Abstract

To help predict choice behavior, behavioral economics research tries to identify robust deviations from rational choice, and explain them by assuming distinct biases. Our analysis questions the value of this convention and proposes an alternative. First, we demonstrate that six known deviations from rationality that emerge when people gain experience are not robust; they can be reversed by small changes in the incentive structure. For example, published research shows that experience triggers underweighting of rare outcomes, and our study shows that experience can also trigger oversensitivity to rare outcomes. Then, we show that it is not necessary to assume situation specific biases. Simple models, assuming reliance on small samples of memories, capture all 12 contradicting deviations, and provide useful ex-ante predictions.
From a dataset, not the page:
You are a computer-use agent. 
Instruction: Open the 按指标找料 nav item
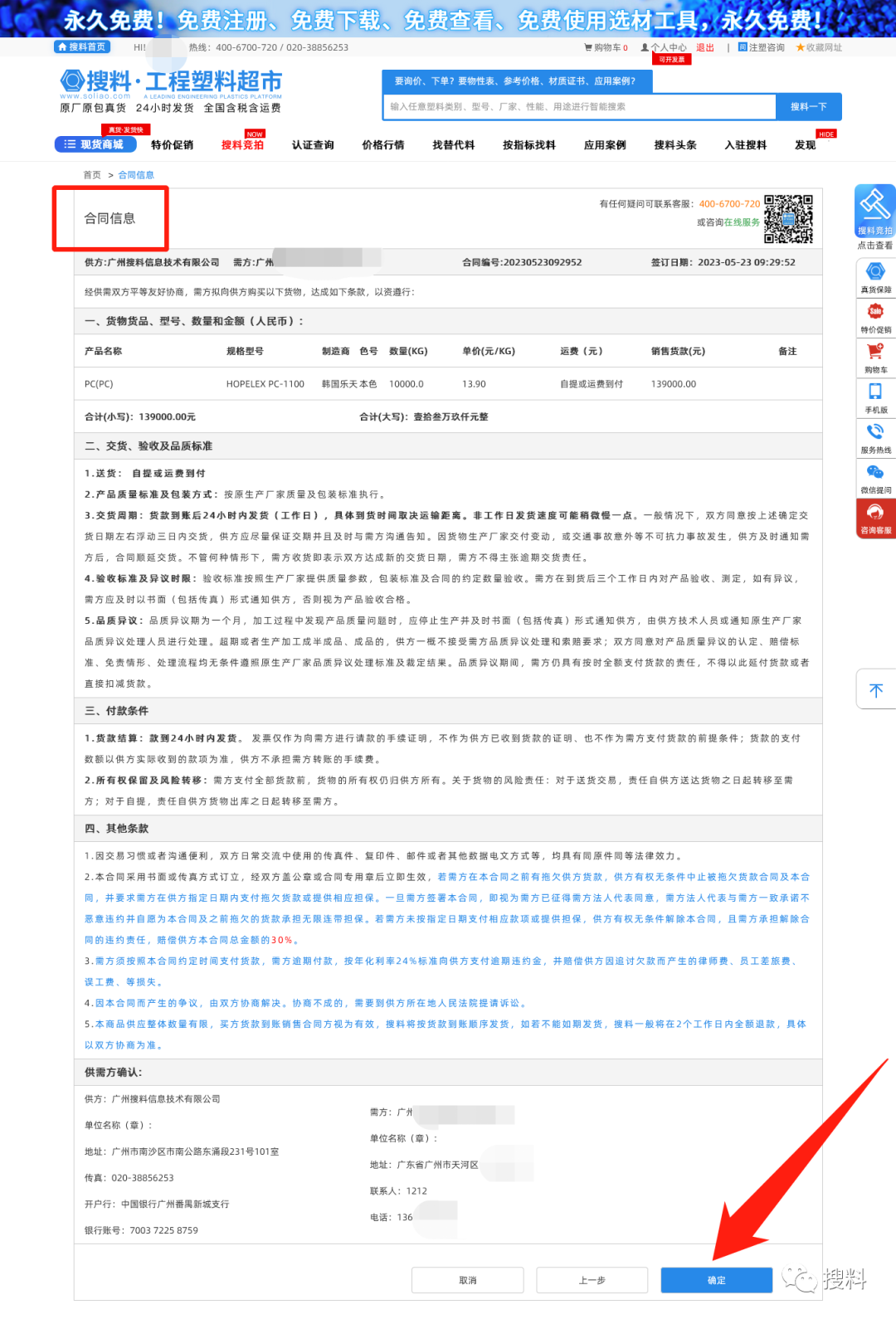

The practical implications of our analysis include the clarification of the conditions that trigger rational choice. One example involves individual choice tasks in which the payoff maximizing option also maximizes the probability of success. The paper’s methodological contributions include the elucidation of conditions that elicit aggregation gain (Grunfeld & Griliches (1960)). When people use a wide set of rules that imply reliance on small samples of similar past experiences, it is easy to develop a usefully specified model of the aggregate behavior, even when it is difficult to correctly specify the factors that impact individual decisions. We believe that part of the popularity of situation-specific explanations, to the deviations that we capture with a single model, reflects the incorrect belief that aggregation is always bad.